╔══
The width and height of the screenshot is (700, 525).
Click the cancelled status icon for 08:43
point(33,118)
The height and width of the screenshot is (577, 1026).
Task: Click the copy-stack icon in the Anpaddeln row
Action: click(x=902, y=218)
╚══
[À faire]: Recopiez sans rien changer les lignes de tous les items ci-dessus.

[Réponse ci-dessous]:
The width and height of the screenshot is (700, 525).
Click the cancelled status icon for 08:43
point(33,118)
The height and width of the screenshot is (577, 1026).
Task: Click the copy-stack icon in the Anpaddeln row
Action: click(x=902, y=218)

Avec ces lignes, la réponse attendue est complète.